Demand exceeds supply in rental market
VACANCIES in the residential property market increased to 6.62 percent in the fourth quarter of last year from 6.53 percent in the previous quarter, despite demand for rental properties still exceeding supply.
However, TPN credit bureau said it was interesting that vacancies declined to 3.02 percent in the below R3 000 a month rental price band and to 9.77 percent in the R12 000 to R25 000 a month rental bracket.
In its latest residential sector vacancy survey report, TPN said oversupply and quality of demand were two major factors affecting vacancies.
It added that a vacant property was defined as a property that was unoccupied and on the market for immediate occupation and not held back for maintenance or other reasons.
With regard to oversupply, TPN said its market strength index pointed to a demand rating of 76.37 percent versus a supply rating of 59.54 percent.
TPN said this pointed to a market where demand for rental property was still greater than the supply of rental property and therefore vacancies were expected to decline.
Turning to the quality of demand, TPN said its tenant credex score data pointed to an improvement in tenant applications in the fourth quarter, because of the availability of better quality tenants.

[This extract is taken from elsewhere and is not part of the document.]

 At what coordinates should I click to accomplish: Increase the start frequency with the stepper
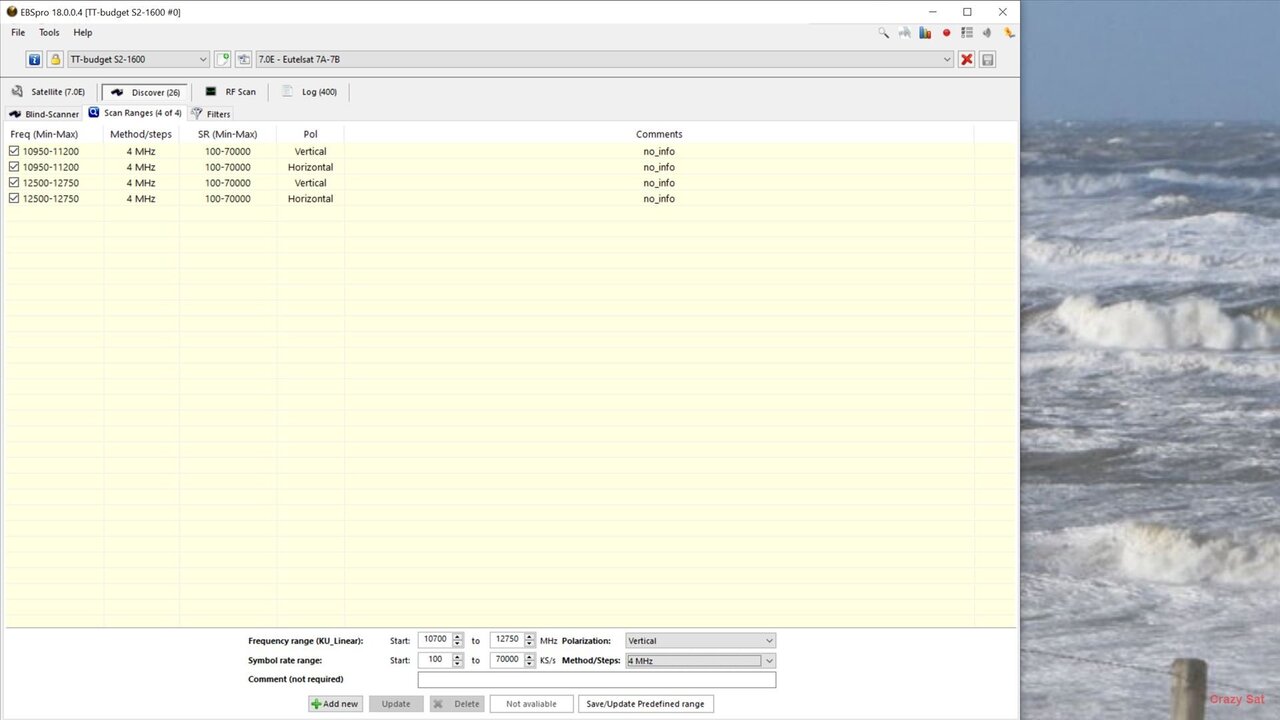tap(457, 636)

“It therefore makes sense that vacancies would also decline in this period.
“But it is important to note the change in trend where the number of quality tenant applications have started to deteriorate, but the number of quality tenants actually placed continued to improve, which begs the question: will vacancy rates increase in 2017?”
TPN said to quantify the rental market strength, respondents to the TPN estate agent and landlord survey were asked to rate supply and demand in their area.
It said respondents simply had to indicate whether demand was strong (100), average (50) or weak (0).
TPN said nationally the TPN rental market strength index was at 59.48 percent and continued to ease closer to equilibrium following a small shift from 61.47 percent in the previous quarter.
But TPN said the demand rating continued to decline yearon-year to 76.37 percent in the fourth quarter from 85.41 percent. It said this could probably be attributed to tenants choosing to remain in longer leases to cut back on costs associated with moving properties and landlords holding on to quality tenants even at an opportunity cost of mutual rental escalation of 5.62 percent in the fourth quarter.
TPN said the Western Cape was the “best paying province” and Cape Town’s demand rating of 93.58 percent and more muted supply rating of 38.53 percent was stoking frustration as properties became more unaffordable in the province.